Ia memasang banderol 300 dollar AS untuk basis data yang berisi data pribadi 231.636 orang tersebut.
KOMPAS/SPW—Sampel basis data yang diunggah peretas di situs Raid Forums, seperti yang terlihat pada Jumat (19/6/2020). Nama, alamat, ditutup untuk melindungi pasien.
Chairman Lembaga Riset Keamanan Siber (Communication and Information System Security Research Center/CISSReC) Pratama Dahlian Persadha menilai bahwa data tersebut cukup berisiko karena berisi alamat rumah dan statusnya.
”Data memang menjadi hal yang diburu oleh para peretas dewasa ini. Tak Selalu mereka mencari data kartu kredit,” kata Pratama saat dihubungi Kompas pada Jumat (19/6/2020).
Menurut Pratama, hal ini menambah deretan buruk peretasan yang terjadi akhir-akhir ini. Perlindungan data dan keamanan siber, menurut dia, masih menjadi pekerjaan rumah yang berat.
Ketiadaan standar pengamanan data yang komprehensif menjadi salah satu tantangan. Pratama mengatakan, Peraturan Pemerintah Nomor 71 Tahun 2019 tentang Penyelengara Sistem Transaksi Elektronik (PSTE) dapat dijadikan acuan. Namun, regulasi ini tidak kuat.
”Di dalamnya hanya berisi imbauan untuk melakukan penguatan sistem, tanpa ada kejelasan bagaimana dan sanksi apa yang bisa dikenakan apabila terjadi pencurian data semacam ini,” kata Pratama.
Secara terpisah, Pendiri dan Ketua Indonesia Cyber Security Forum (ICSF) Ardi Sutedja juga berpendapat sama. Hingga saat ini, tidak ada peta jalan yang dapat menjadi acuan kapabilitas dan kemampuan perlindungan siber di instansi pemerintahan.

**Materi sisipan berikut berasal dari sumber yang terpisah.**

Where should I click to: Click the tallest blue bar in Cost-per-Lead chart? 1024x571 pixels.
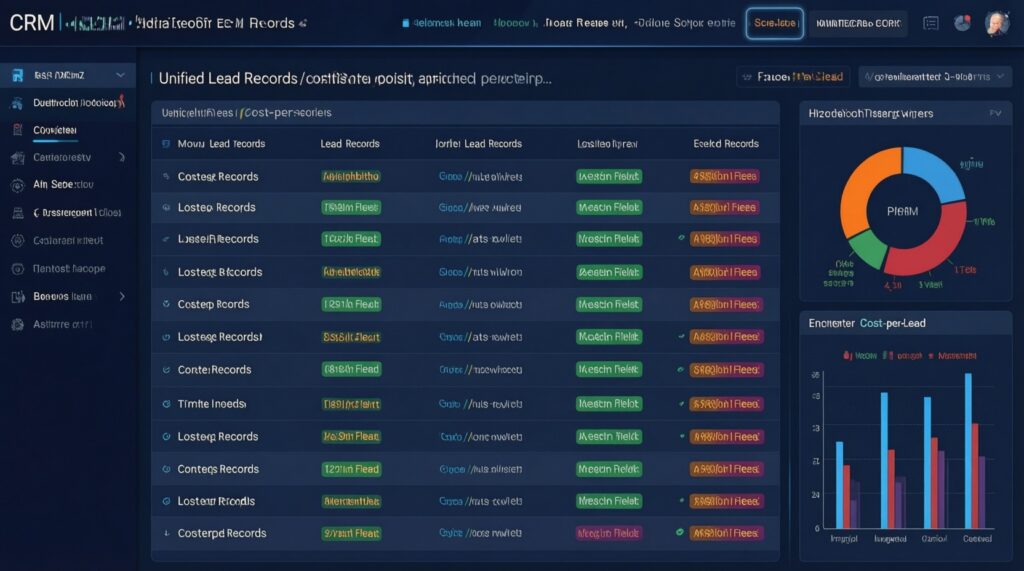(x=968, y=450)
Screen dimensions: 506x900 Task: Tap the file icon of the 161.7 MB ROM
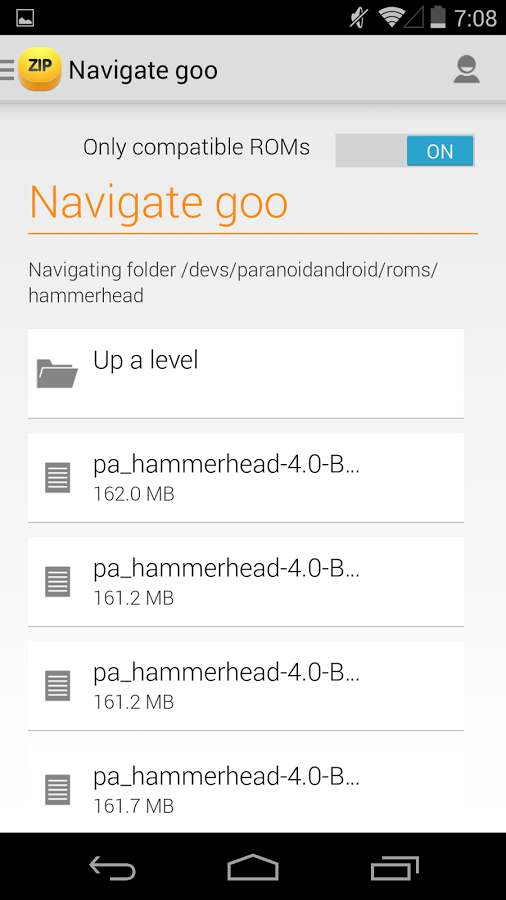click(x=58, y=790)
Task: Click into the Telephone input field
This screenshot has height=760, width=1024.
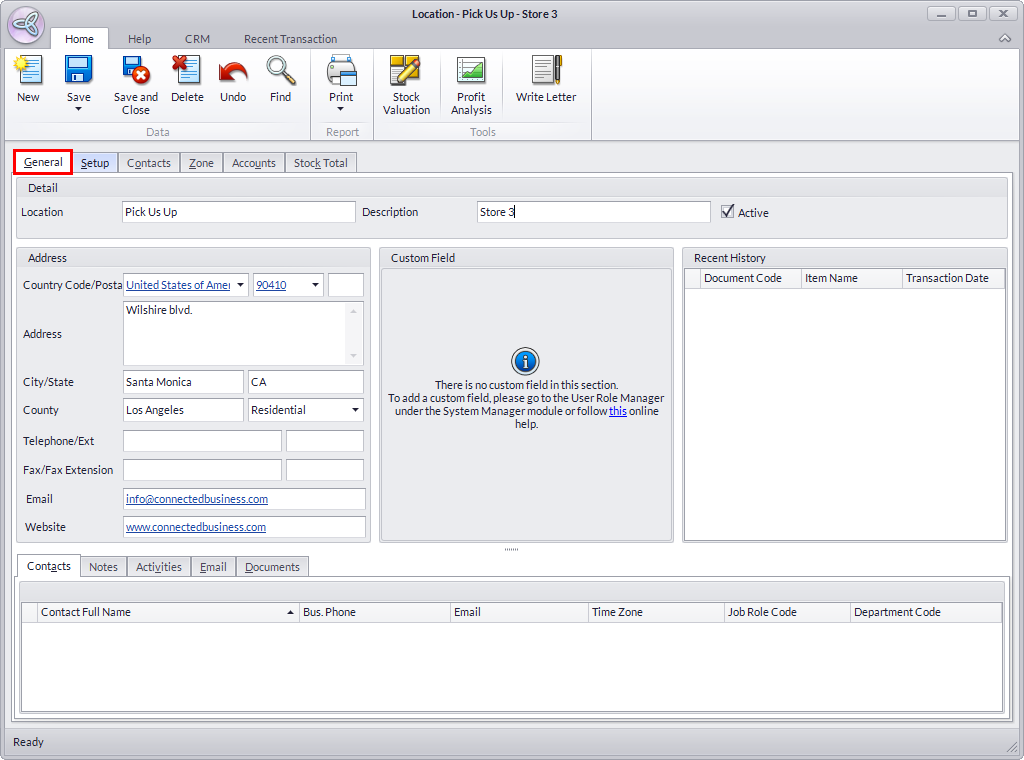Action: point(202,441)
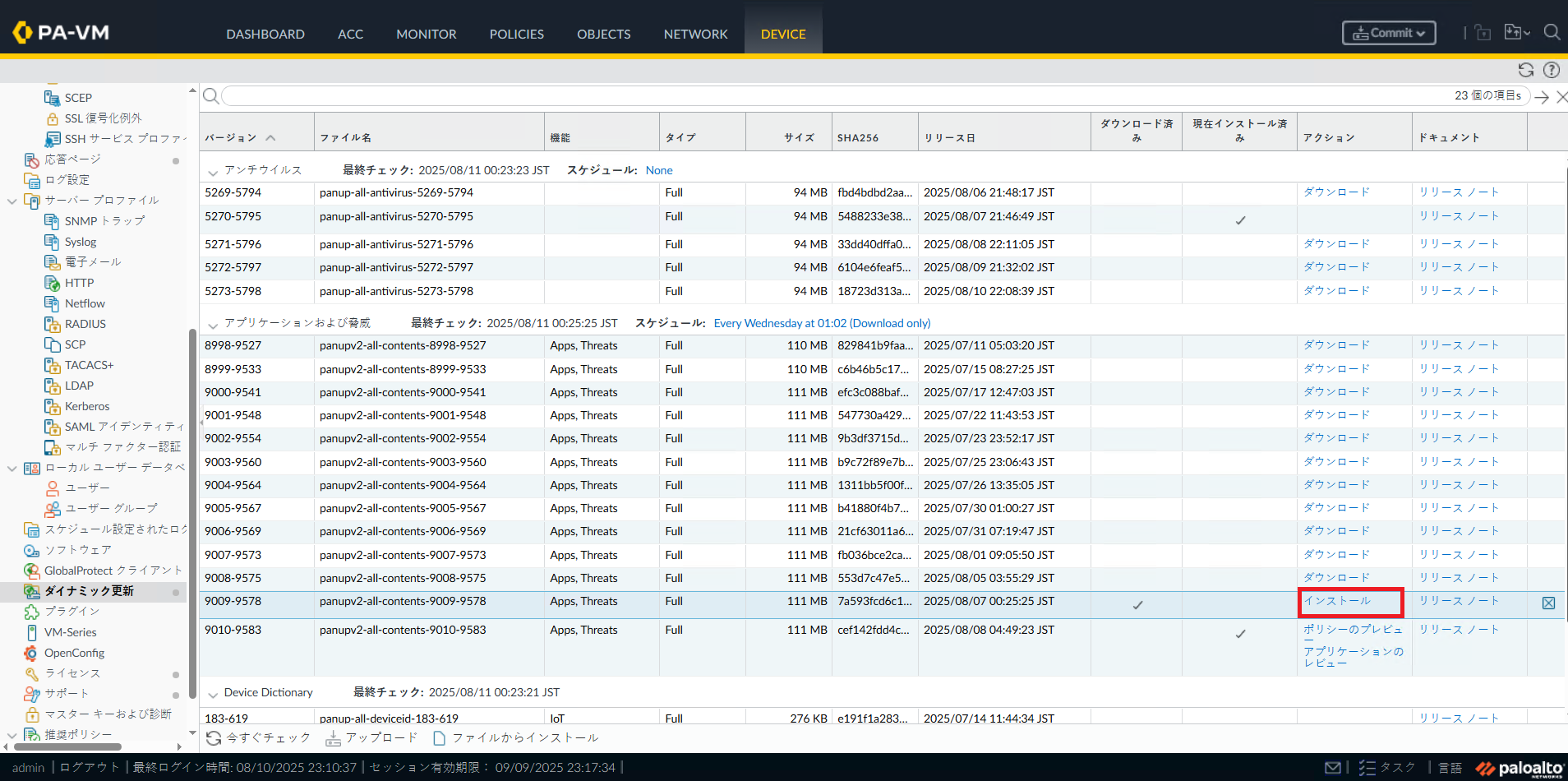Sort by the バージョン column header
Viewport: 1568px width, 781px height.
(x=231, y=137)
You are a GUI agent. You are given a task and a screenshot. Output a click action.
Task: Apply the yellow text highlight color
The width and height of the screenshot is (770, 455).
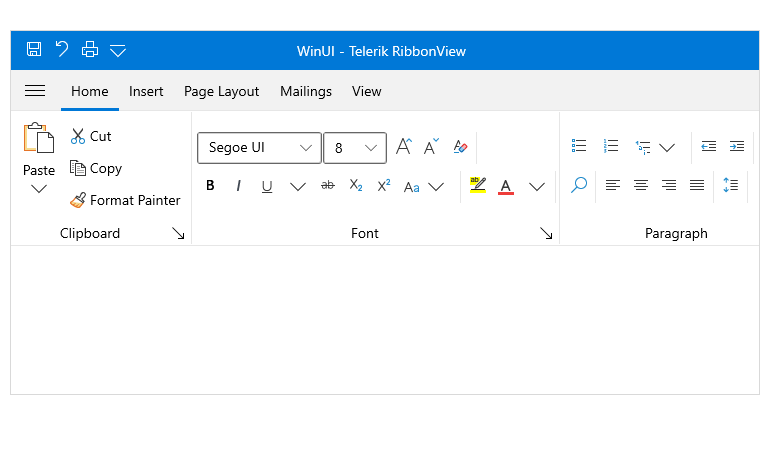[x=477, y=186]
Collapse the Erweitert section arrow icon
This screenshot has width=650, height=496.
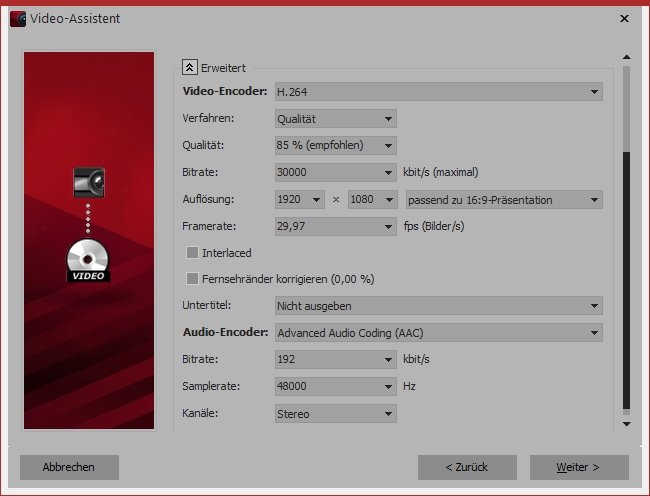[189, 67]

Manajer Indonesia Computer Emergency Response Team (ID-CERT) Ahmad Alkazimy berpandangan, belum ada standar keamanan siber di sektor pemerintah. Setiap institusi menerjmahkan sendiri standar keamanannya.
Untuk itu, menurut dia, Badan Siber dan Sandi Negara (BSSN) yang berfungsi sebagai Government Computer Security Incident Response Team (Gov-CSIRT) atau Tim Respons Insiden Keamanan Komputer Pemerintah dapat menciptakan standar keamanan.
”Misalnya, Gov-CSIRT bisa mengeluarkan standar minimum keamanan siber bagi instansi pemerintah. Seperti sistem operasi, aplikasi, sampai standard port jaringan yang digunakan,” kata Ahmad.
ID-CERT adalah organisasi pertama di Indonesia yang menangani pelaporan masalah keamanan siber di jaringan internet Indonesia. ID-CERT menjadi penghubung antara pihak yang menemukan celah keamanan dan institusi terkait.
Insiden ini adalah kejadian pembobolan kedua yang terkuak pada pekan ini. Sebelumnya, seorang peretas lain mengaku telah berhasil membobol Sistem Informasi Personel Polri (SIPP).
Dalam beberapa unggahan di situs Raid Forums, ia telah menunjukkan upayanya masuk ke dalam SIPP Kepolisian Daerah Sumatera Selatan.
Peretas dengan nama akun Hojatking ini pada awalnya menjual celah keamanan beserta akses masuk ke dalam situs yang diduga SIPP tersebut. Namun kini, setelah akses server berhasil ditutup, ia menjual data yang sudah disedot. Basis data tersebut kini dibanderol dengan harga 3.000 dollar AS.